— Extract —
Callysto.ca Banner

Open in Callysto

Languages: An important identity in globalizing world

Language is an important identity of the people. Not only does language provide a medium to communicate, but also it binds the community together. Therefore, it is essential to preserve linguistic diversity in the globalizing world.

Let’s check out various languages that once existed or currently exist on Earth. UNESCO has compiled an atlas which contains various statistics about languages. A choropleth map is used to visualize this linguistic geographical dataset.

# You can comment out the following lines if these modules are already installed
!pip install googletrans
!pip install gTTS

# Import Python libraries
import pandas as pd
import plotly.graph_objects as go
from plotly.subplots import make_subplots
from ipywidgets import interact, fixed, widgets, Layout, Button, Box, fixed, HBox, VBox
import googletrans
import gtts
from IPython.display import Audio, display, clear_output

# Don't show warnings in output
import warnings
warnings.filterwarnings('ignore')
clear_output()

print('Libraries successfully imported.')
# Import the dataset
df = pd.read_csv('./Data/languoid.csv')

# Data clean up - keep required columns
df = df[df['level'] == 'language'] \
       [['name','child_dialect_count','latitude','longitude','status']] \
       .dropna()   # remove rows with missing entries

# Display top 5 rows
df.head()
# This cell will take at least couple of minutes to run as we are trying to plot more than 7000 languages

# Define color scheme
colors = {'safe':'rgb(61,145,64)', 'vulnerable':'rgb(31,117,254)', 'definitely endangered':'rgb(137,207,240)', \
          'severely endangered':'rgb(255,191,0)', 'critically endangered':'rgb(255,0,0)', 'extinct':'rgb(0,0,0)'}

# Create a plotly figure object (like an empty figure)
fig = go.Figure()

# Create a marker with desired properties for each language in the dataset
for i in range(0,df.shape[0]):
    df_row = df.iloc[i]   # Pass each row in the dataset
    fig.add_trace(go.Scattergeo(
        lon = [df_row['longitude']],   # longitude
        lat = [df_row['latitude']],   # latitude 
        text = 'Dialects: {0} <br>Status: {1}'.format(df_row['child_dialect_count'],df_row['status']),   # text accompanying the dataset
        name = df_row['name'],   # name of the language
        hoverinfo = 'name + text',   # specify information to be shown when a pointer is hovered over a marker
        marker = dict(
            size=9,
            color=colors[df_row['status']],
            line_width=0),   # marker properties
        showlegend = False   # remove legend
        )
    )
    
# Update figure properties    
fig.update_layout(
    # Add title (see how hyperlink is added)
    title_text = 'Languages around the world<br>\
Source: <a href="http://www.unesco.org/languages-atlas/index.php?hl=en&page=atlasmap">\
UNESCO</a>',
    # Other geological properties of the map
    geo = dict(
        resolution=50,
        showcoastlines=True,
        showframe=False,
        showland=True,
        landcolor="lightgray",
        showcountries=True,
        countrycolor="white" ,
        coastlinecolor="white",
        bgcolor='rgba(255, 255, 255, 0.0)'
    )

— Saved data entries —
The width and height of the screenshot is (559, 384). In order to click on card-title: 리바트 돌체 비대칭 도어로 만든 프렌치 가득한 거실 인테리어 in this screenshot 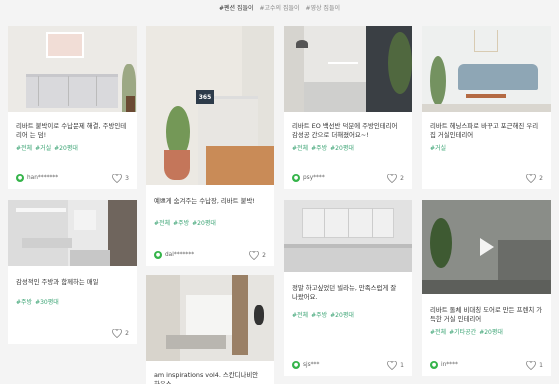, I will do `click(486, 315)`.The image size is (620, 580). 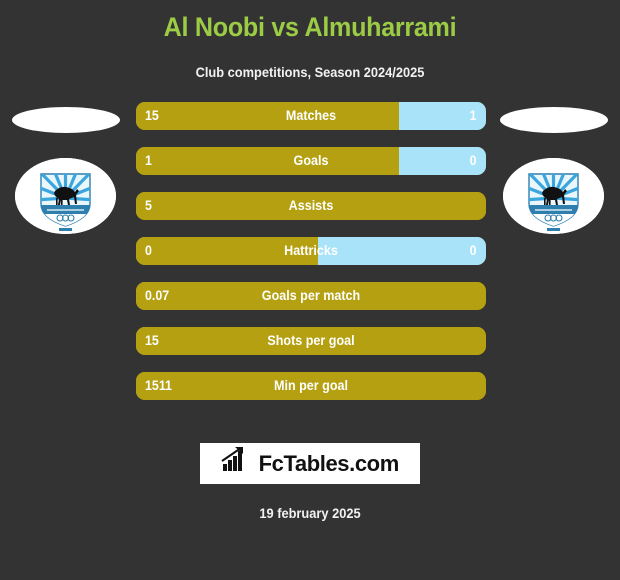 I want to click on stat-label: Hattricks, so click(x=311, y=250). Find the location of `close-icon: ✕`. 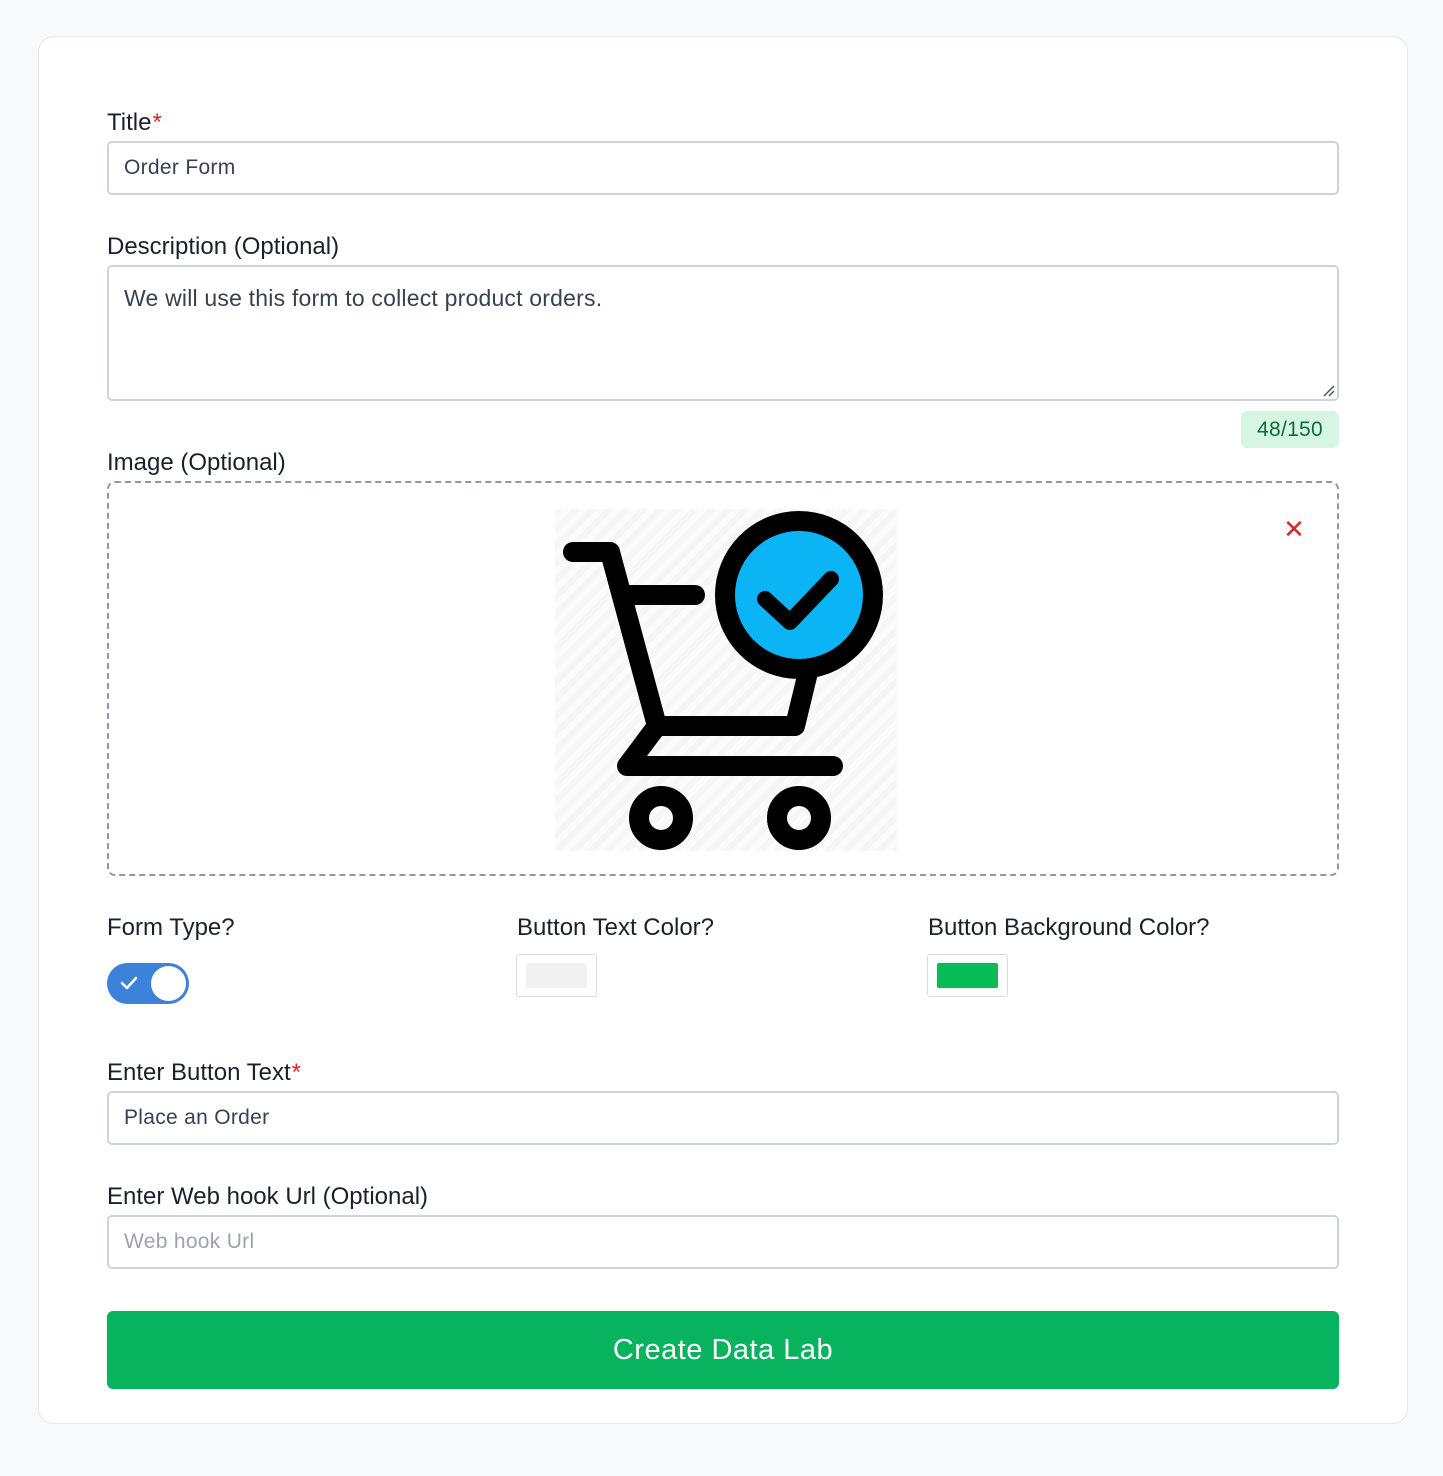

close-icon: ✕ is located at coordinates (1294, 529). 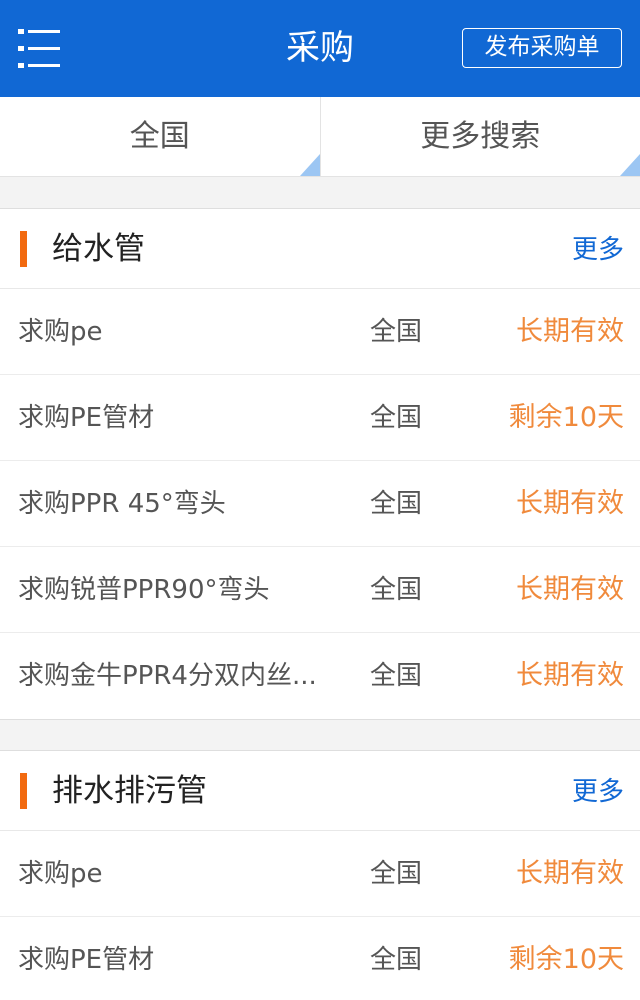 I want to click on section-header: 给水管 更多, so click(x=320, y=249).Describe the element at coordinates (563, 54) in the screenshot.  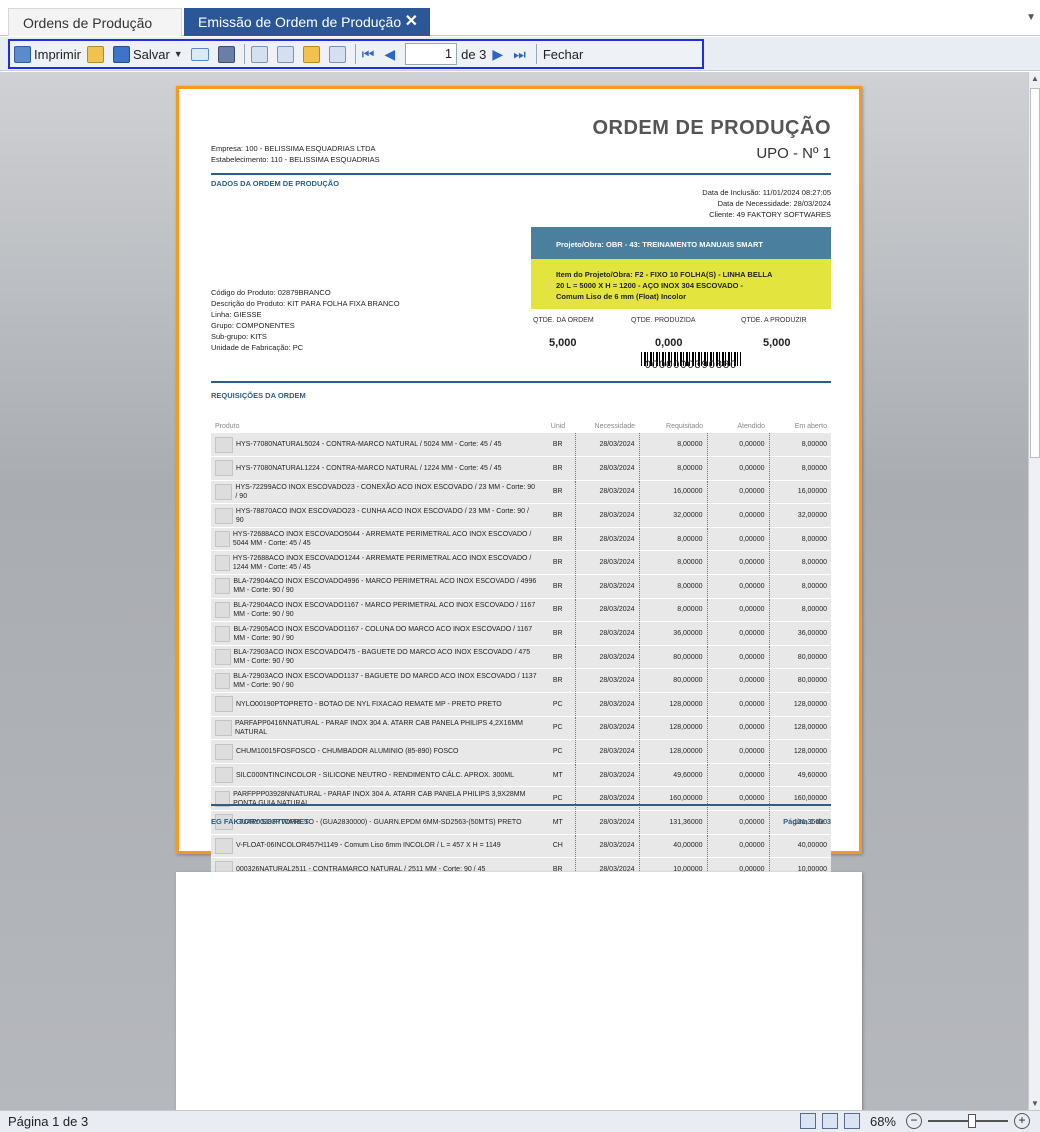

— About this task —
In the text about languages, change "community" to "society" and write out the passage from "Open in Callysto" up to and including "the globalizing world.".

— Reply —
Open in Callysto

Languages: An important identity in globalizing world

Language is an important identity of the people. Not only does language provide a medium to communicate, but also it binds the society together. Therefore, it is essential to preserve linguistic diversity in the globalizing world.